---- Available records

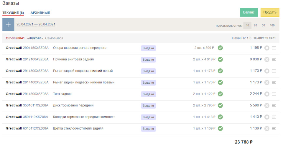Open hamburger menu for Опора шаровая row
Viewport: 283px width, 147px height.
[x=274, y=48]
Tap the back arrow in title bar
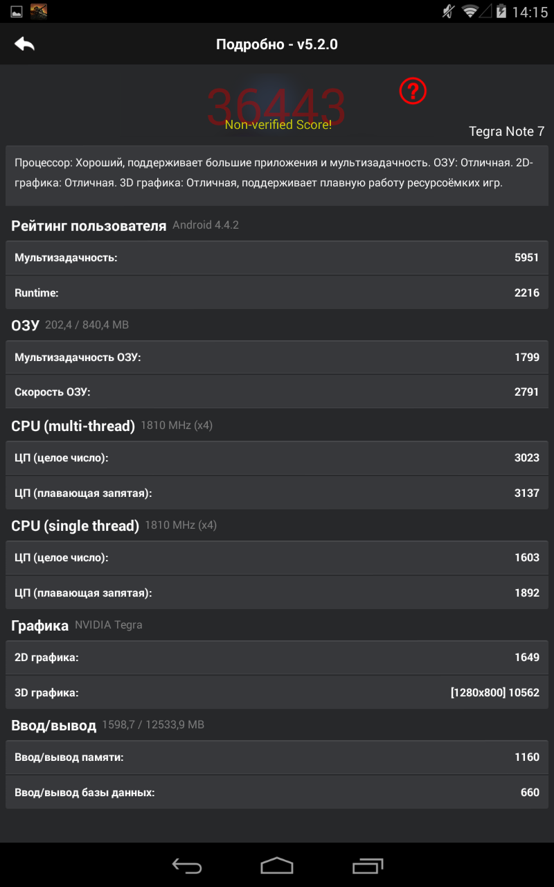 click(x=24, y=44)
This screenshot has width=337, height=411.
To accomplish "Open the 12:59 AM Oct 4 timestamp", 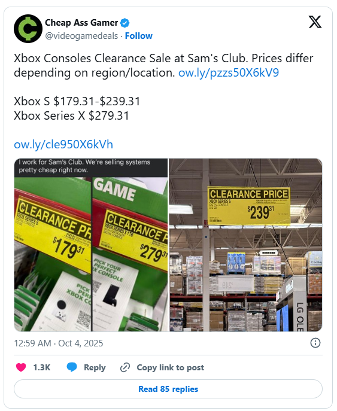I will coord(59,343).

--------

Count the lines in the items above that contain the string "width", and reply with the number alone.

2